• [Brief]
Of all the lines in the material, count those containing the string "options" and write only the resulting number.

• [Dataset excerpts]
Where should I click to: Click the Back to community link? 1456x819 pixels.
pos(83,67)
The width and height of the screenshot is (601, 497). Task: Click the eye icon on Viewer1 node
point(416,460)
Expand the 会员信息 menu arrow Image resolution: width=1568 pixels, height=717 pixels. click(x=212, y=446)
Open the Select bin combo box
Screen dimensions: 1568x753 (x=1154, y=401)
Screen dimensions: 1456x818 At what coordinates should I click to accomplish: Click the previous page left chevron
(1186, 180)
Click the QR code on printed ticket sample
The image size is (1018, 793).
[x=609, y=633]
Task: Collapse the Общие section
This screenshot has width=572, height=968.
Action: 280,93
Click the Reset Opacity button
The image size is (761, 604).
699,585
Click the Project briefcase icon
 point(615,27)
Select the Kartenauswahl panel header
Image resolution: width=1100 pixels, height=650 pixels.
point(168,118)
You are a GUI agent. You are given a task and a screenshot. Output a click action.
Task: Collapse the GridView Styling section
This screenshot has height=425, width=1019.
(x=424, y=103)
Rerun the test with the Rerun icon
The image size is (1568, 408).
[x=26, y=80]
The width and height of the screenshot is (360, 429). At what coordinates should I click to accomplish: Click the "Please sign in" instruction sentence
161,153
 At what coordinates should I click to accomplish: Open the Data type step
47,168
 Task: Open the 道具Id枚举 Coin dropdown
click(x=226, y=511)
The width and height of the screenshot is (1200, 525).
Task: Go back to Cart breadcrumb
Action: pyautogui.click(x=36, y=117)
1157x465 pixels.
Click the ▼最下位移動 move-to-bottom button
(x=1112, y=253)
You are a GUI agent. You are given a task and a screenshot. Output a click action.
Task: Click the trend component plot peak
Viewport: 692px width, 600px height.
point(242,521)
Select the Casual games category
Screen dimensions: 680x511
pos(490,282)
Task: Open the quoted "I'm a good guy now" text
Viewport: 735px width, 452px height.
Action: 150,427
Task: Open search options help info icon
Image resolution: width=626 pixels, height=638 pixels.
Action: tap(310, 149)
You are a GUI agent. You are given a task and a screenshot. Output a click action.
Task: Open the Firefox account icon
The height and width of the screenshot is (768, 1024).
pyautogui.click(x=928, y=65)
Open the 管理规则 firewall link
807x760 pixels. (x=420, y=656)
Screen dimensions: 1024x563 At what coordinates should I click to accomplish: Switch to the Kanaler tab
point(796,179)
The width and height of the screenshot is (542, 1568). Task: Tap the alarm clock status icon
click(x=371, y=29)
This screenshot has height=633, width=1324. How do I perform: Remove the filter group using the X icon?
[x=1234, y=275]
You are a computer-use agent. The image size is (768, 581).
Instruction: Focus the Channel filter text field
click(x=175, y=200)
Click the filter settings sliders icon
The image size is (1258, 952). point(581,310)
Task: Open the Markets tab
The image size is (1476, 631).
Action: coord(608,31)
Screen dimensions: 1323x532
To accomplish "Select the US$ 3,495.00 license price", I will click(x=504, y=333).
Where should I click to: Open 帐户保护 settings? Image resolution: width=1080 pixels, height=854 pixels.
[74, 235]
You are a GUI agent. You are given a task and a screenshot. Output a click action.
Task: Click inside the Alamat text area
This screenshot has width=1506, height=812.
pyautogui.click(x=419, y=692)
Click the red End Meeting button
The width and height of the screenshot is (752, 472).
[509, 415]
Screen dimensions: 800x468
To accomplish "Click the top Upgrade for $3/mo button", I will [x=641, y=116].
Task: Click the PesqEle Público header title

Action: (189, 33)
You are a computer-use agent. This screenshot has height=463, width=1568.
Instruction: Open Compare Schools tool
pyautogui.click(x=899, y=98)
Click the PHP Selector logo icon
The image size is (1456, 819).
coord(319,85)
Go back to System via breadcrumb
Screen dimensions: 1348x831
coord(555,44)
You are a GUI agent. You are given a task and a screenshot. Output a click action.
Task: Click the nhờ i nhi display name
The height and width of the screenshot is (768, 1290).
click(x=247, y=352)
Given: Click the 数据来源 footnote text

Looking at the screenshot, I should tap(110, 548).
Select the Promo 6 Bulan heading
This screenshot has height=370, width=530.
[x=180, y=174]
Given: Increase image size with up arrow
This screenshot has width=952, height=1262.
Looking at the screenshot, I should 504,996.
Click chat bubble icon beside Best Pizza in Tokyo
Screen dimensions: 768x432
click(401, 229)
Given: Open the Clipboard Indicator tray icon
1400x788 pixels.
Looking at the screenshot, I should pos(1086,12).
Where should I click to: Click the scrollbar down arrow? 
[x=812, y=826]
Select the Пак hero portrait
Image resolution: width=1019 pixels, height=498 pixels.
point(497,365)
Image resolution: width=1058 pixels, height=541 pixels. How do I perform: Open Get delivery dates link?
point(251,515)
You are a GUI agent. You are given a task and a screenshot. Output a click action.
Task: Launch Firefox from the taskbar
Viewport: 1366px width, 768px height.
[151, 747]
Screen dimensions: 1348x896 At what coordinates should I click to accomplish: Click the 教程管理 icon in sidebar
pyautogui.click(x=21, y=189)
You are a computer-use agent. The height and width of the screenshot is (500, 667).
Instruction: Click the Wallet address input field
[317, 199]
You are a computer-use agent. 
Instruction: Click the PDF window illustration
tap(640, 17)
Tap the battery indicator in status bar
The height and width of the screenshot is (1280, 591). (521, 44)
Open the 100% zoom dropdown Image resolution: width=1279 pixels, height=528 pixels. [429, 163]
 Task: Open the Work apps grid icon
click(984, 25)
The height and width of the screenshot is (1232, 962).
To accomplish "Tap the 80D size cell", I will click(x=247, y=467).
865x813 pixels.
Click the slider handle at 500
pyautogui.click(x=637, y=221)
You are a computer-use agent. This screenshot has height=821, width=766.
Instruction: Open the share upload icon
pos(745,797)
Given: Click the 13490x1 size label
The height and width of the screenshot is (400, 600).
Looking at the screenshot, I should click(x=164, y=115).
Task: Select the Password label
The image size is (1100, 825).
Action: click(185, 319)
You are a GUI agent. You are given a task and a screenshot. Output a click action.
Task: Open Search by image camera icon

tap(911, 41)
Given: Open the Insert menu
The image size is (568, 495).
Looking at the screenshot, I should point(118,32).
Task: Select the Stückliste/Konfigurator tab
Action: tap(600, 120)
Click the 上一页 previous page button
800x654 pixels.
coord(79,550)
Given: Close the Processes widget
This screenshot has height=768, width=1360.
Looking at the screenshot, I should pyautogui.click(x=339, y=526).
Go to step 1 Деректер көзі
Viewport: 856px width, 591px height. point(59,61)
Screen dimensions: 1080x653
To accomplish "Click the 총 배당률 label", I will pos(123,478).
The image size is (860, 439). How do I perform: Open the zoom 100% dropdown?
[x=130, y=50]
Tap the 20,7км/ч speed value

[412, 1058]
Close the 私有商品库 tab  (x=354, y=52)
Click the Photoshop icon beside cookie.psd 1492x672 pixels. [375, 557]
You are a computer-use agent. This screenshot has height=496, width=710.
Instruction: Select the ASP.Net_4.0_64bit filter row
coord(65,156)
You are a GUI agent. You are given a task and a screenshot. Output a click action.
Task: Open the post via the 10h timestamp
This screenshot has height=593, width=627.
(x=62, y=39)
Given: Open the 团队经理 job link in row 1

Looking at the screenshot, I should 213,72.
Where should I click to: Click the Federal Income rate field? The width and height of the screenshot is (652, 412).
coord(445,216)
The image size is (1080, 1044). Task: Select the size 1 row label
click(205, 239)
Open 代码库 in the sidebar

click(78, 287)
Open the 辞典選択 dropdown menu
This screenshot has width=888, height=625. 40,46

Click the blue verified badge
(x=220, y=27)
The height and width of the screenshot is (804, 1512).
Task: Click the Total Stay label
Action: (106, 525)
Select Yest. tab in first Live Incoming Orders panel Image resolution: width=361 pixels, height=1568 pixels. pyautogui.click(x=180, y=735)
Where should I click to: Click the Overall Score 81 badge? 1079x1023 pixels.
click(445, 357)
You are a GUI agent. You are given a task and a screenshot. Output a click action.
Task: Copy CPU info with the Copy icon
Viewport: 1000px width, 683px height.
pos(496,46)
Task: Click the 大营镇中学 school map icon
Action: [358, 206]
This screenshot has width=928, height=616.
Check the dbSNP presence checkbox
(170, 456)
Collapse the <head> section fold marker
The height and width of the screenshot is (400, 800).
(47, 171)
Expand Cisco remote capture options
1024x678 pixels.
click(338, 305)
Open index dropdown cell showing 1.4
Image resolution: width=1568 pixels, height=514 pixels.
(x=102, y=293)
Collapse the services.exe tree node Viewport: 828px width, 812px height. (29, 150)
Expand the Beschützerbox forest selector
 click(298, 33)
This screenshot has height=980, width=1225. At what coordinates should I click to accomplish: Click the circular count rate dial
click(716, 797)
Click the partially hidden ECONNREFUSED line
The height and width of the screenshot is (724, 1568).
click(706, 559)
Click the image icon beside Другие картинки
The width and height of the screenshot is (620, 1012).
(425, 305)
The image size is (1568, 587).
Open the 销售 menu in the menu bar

• [Written answer]
2